* THE PROBLEM:
Exact transcription with no images: write out all of the entries below.
+++++
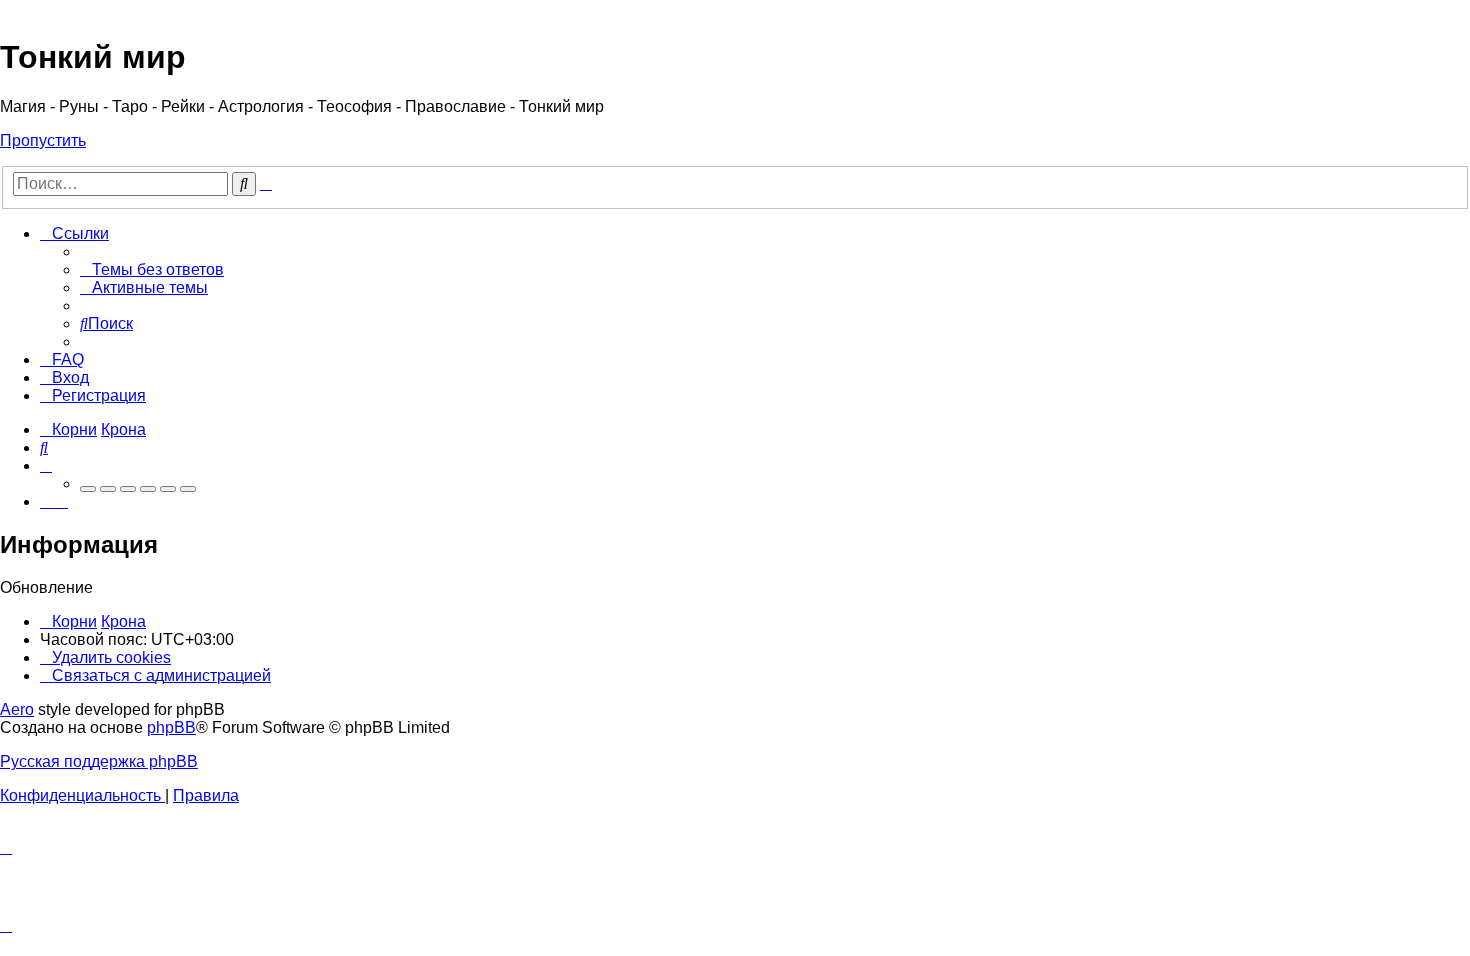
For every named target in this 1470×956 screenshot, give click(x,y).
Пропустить (43, 140)
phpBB (171, 727)
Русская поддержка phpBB (99, 761)
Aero (17, 709)
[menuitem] (152, 269)
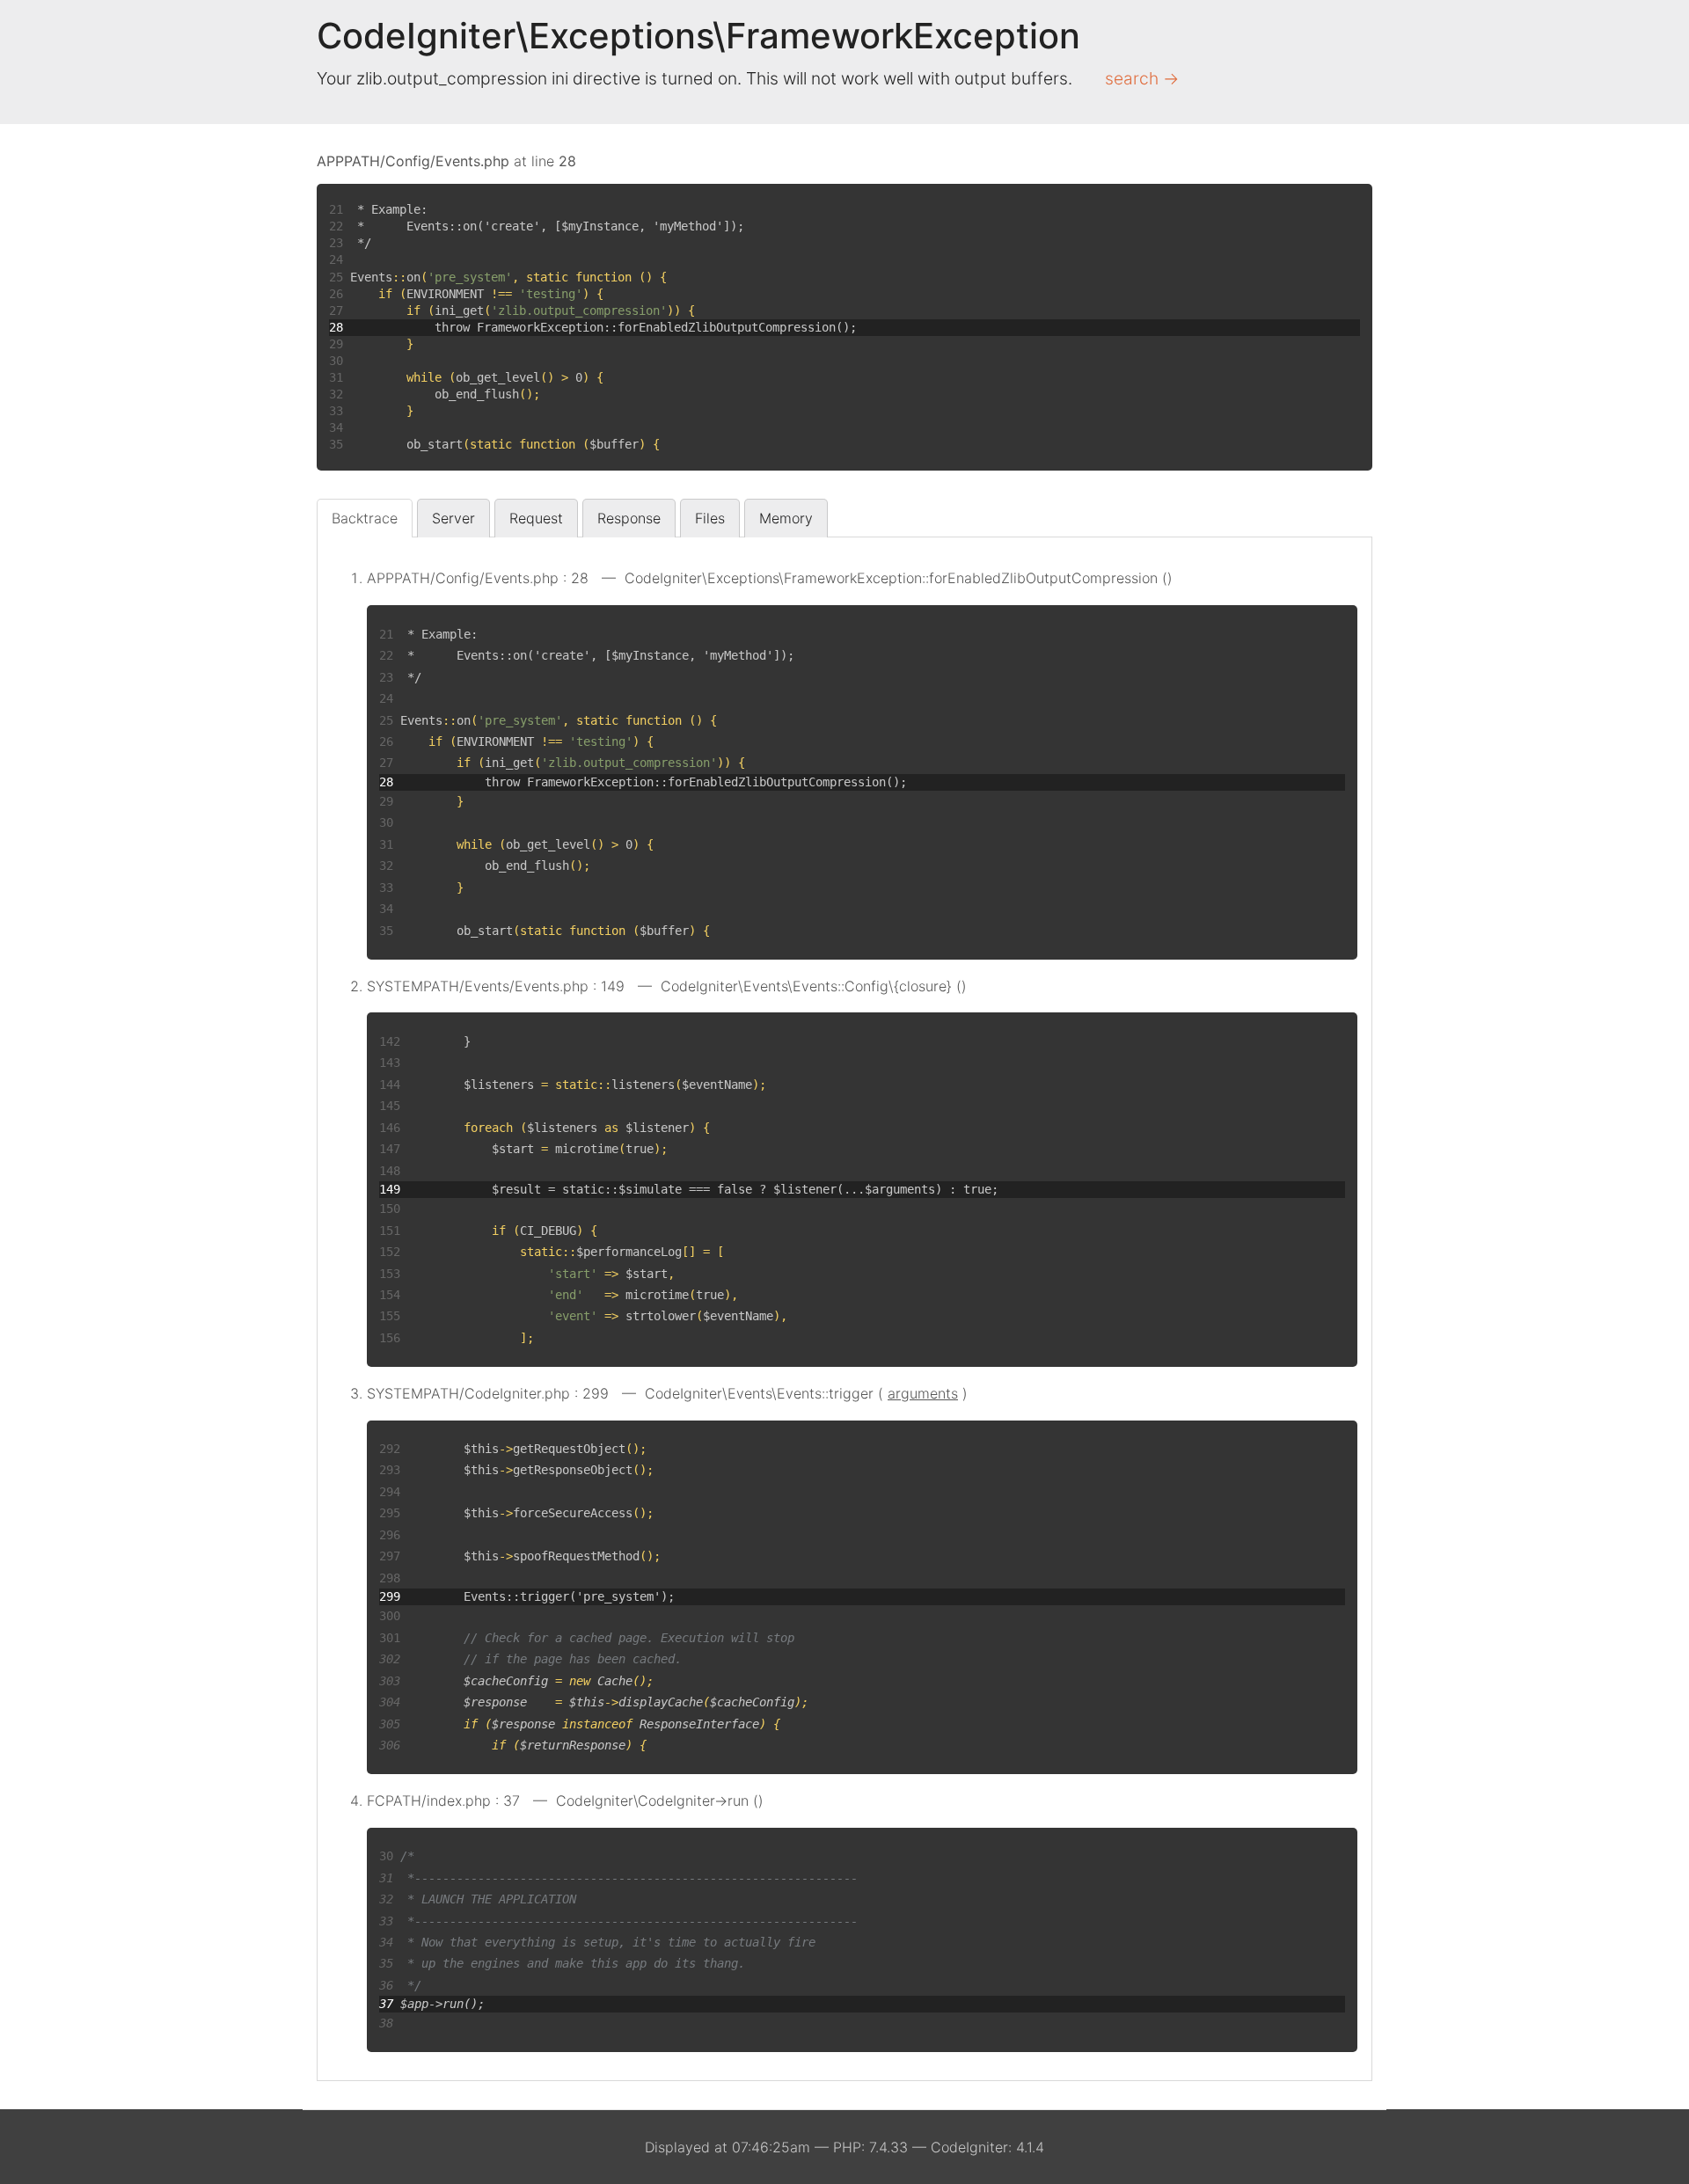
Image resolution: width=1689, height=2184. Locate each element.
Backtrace (365, 518)
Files (710, 518)
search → (1142, 78)
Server (453, 518)
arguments (923, 1393)
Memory (786, 518)
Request (536, 518)
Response (629, 518)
+++++
* TASK OUTPUT:
For every named target in this 1470×956 screenshot, give click(x,y).
Пропустить (43, 140)
phpBB (171, 727)
Русская поддержка phpBB (99, 761)
Aero (17, 709)
[menuitem] (152, 269)
Image resolution: width=1689, height=2184. Locate each element.
Backtrace (365, 518)
Files (710, 518)
search → (1142, 78)
Server (453, 518)
arguments (923, 1393)
Memory (786, 518)
Request (536, 518)
Response (629, 518)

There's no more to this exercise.